Text passage =>
--- start ---
Viewing page 25 of 110

This transcription has been completed. Contact us with corrections.

WOMANSPACE: LOS ANGELES

BACKGROUND

On a random sample day, a count of works on display in the Los Angeles County Museum (the major art institution on the West Coast) revealed less than 1% of the work on exhibition to be by women. This information is cited as a minute part of the evidence in Los Angeles to show that the work of women artists is largely overlooked.

Unlike their sisters in other parts of the country, they have not stormed the doors of the museums of humiliated and embarrassed those in power. Instead they are serving as an exemplary creative force in the country to indicate what can be done when one feels discriminated against and one wants to be effective.

The women artists of Los Angeles have:

1. Organized the Los Angeles Council of Women Artists

2. Formed inumerable [[innumerable]] counsciousness [[consciousness]] raising groups for women artists alone

3. Provided the city with the first Feminist Art Program in the nation - at the California Institute of the Arts

4. Held the first inter-city convention of women artists - THE WESTERN CONFERENCE OF WOMEN ARTISTS (Feb. 1972) - a veritable Seneca Falls in the field (at Cal Arts)
--- end ---
Exercise instructions =>
1) In the Womanspace text, rewrite the passage from "Viewing page 25" up to and including "to be effective.", substituting "Pacific Coast" for "West Coast".
2) According to the Womanspace text, why is the count of works on display at the Los Angeles County Museum cited?

Supplied entries =>
--- start ---
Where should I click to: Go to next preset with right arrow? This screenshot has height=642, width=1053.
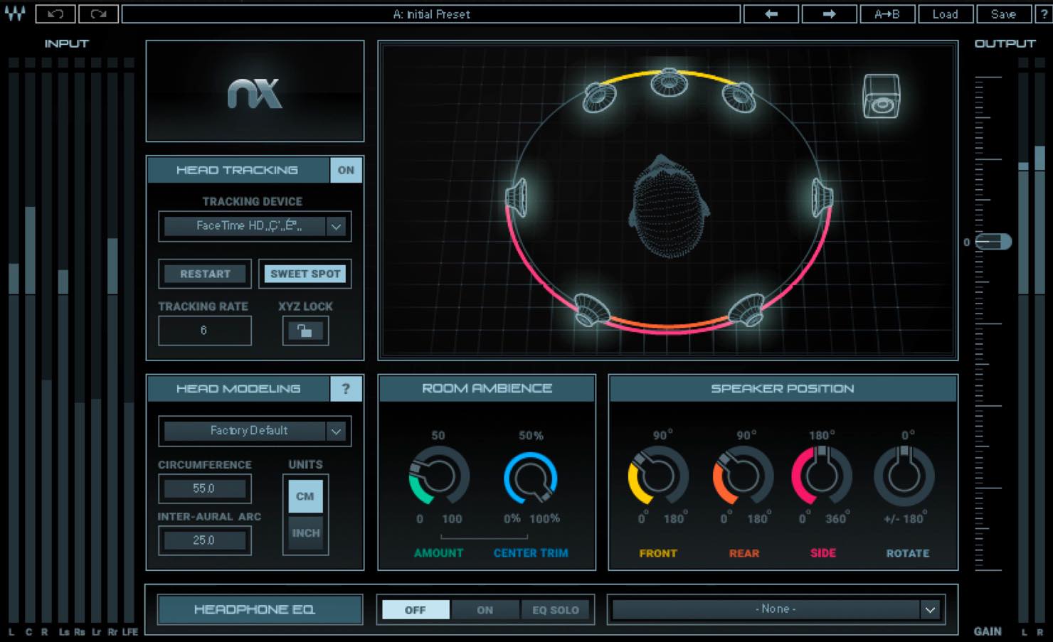point(829,14)
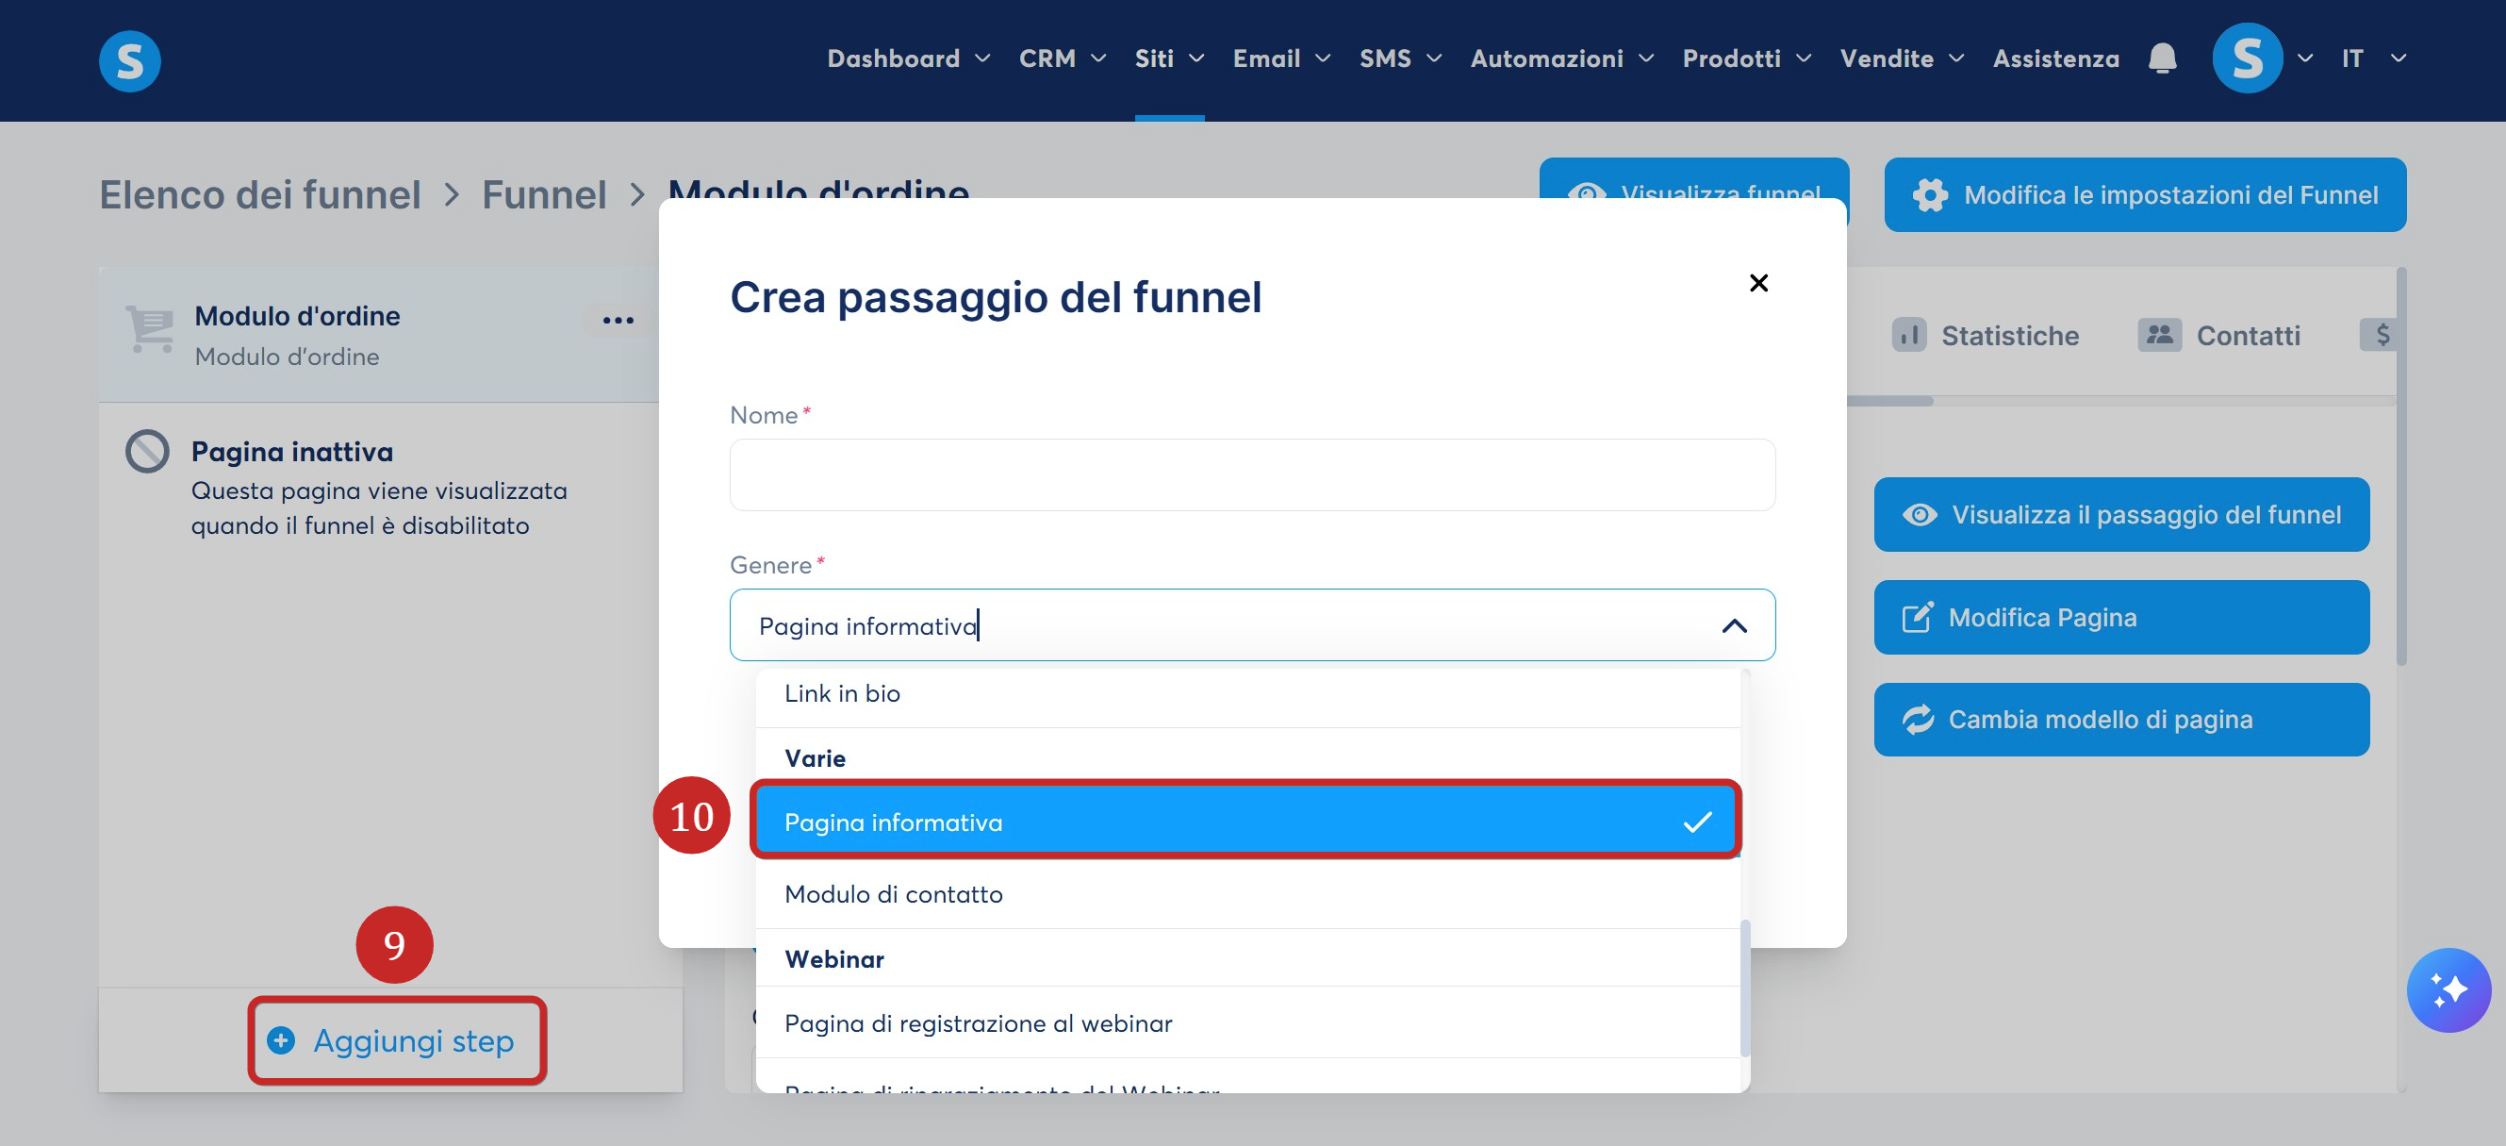Screen dimensions: 2506x1146
Task: Go to Assistenza in top navigation
Action: coord(2055,58)
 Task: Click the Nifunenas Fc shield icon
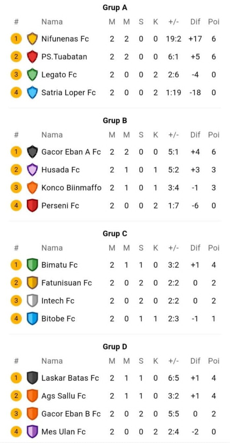click(x=32, y=39)
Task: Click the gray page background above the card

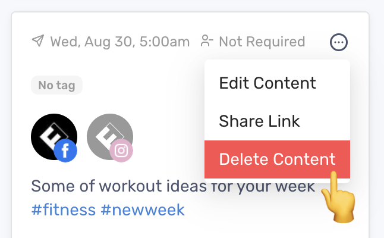Action: tap(192, 5)
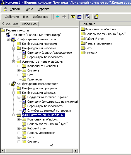Switch to the Избранное tab
This screenshot has height=155, width=131.
[29, 24]
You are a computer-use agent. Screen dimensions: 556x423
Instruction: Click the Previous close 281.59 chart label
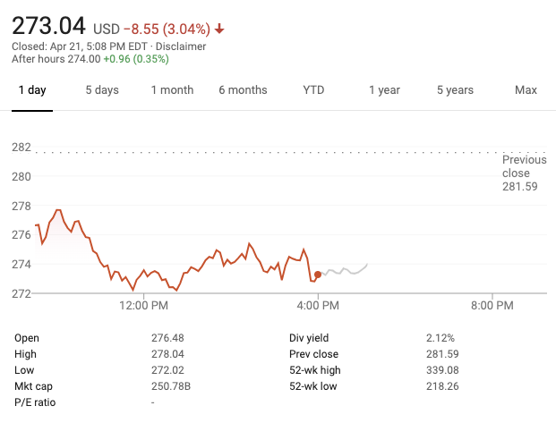pyautogui.click(x=524, y=173)
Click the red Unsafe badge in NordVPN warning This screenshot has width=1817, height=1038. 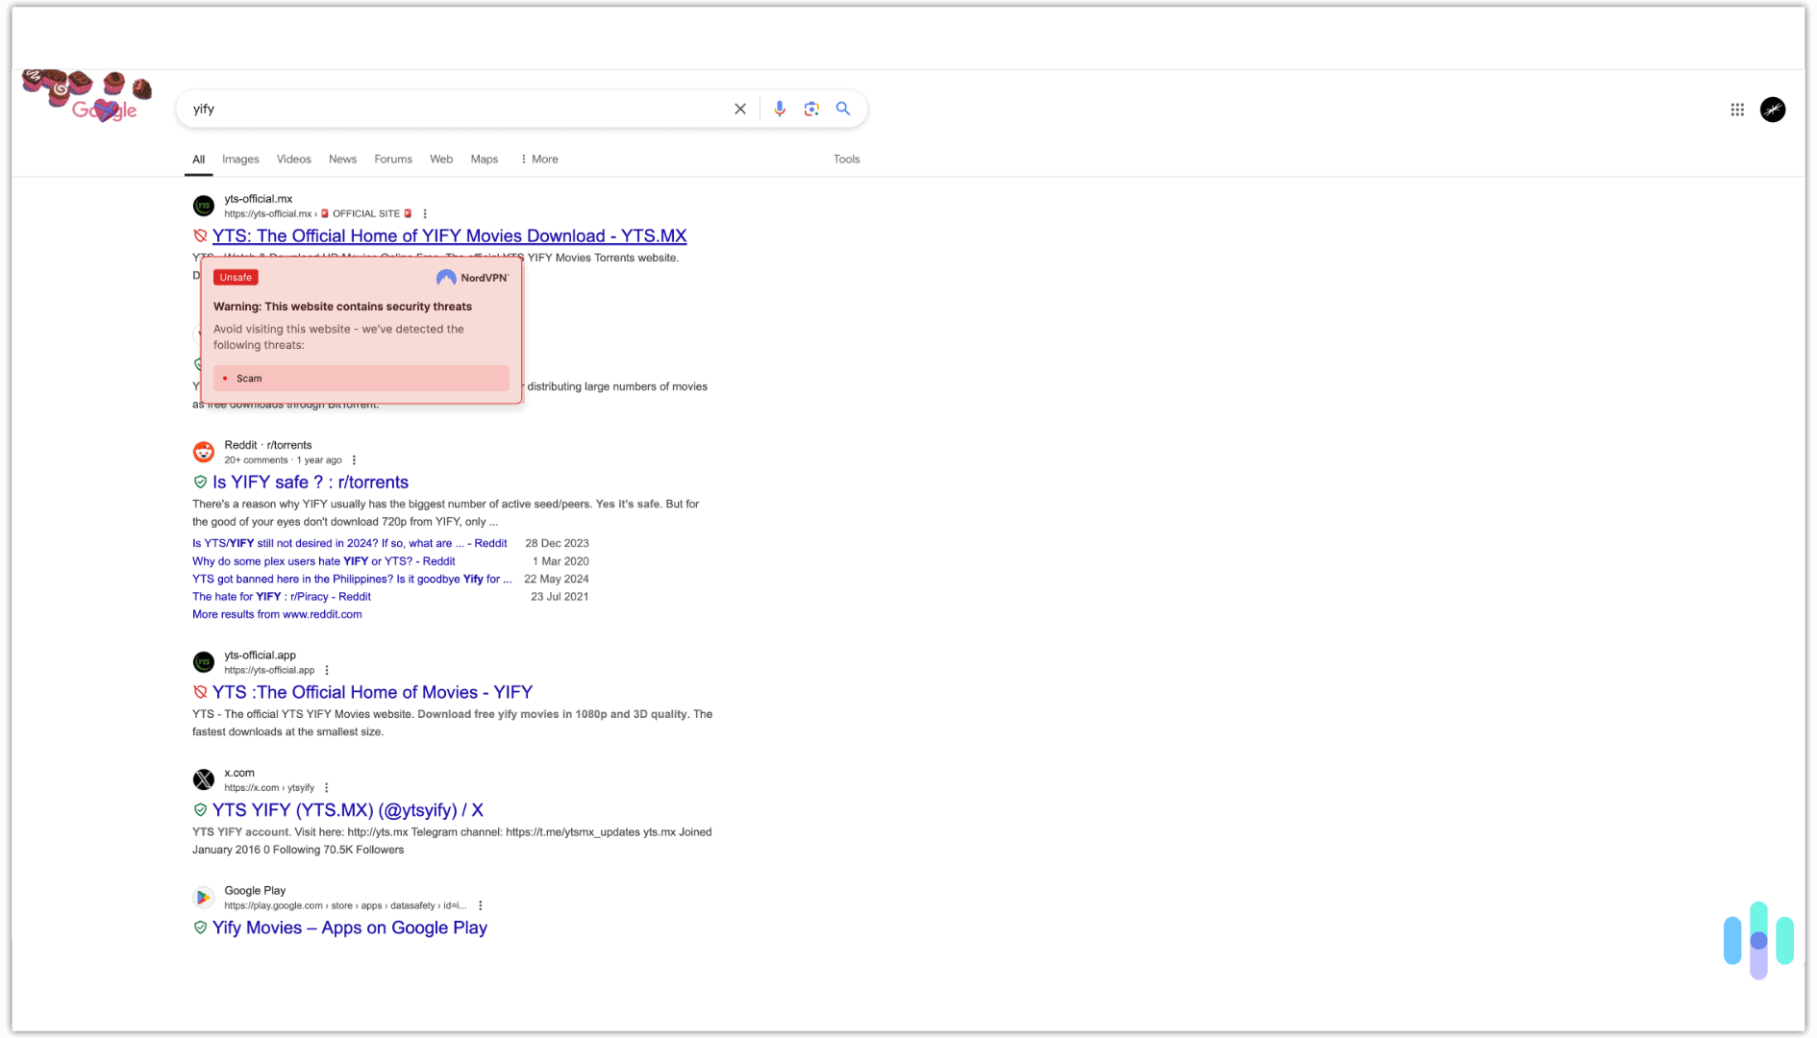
--- end ---
Solutions per task =>
1)
Viewing page 25 of 110

This transcription has been completed. Contact us with corrections.

WOMANSPACE: LOS ANGELES

BACKGROUND

On a random sample day, a count of works on display in the Los Angeles County Museum (the major art institution on the Pacific Coast) revealed less than 1% of the work on exhibition to be by women. This information is cited as a minute part of the evidence in Los Angeles to show that the work of women artists is largely overlooked.

Unlike their sisters in other parts of the country, they have not stormed the doors of the museums of humiliated and embarrassed those in power. Instead they are serving as an exemplary creative force in the country to indicate what can be done when one feels discriminated against and one wants to be effective.

2) The count found that less than 1% of the work on exhibition was by women. It is cited as a minute part of the evidence in Los Angeles that the work of women artists is largely overlooked.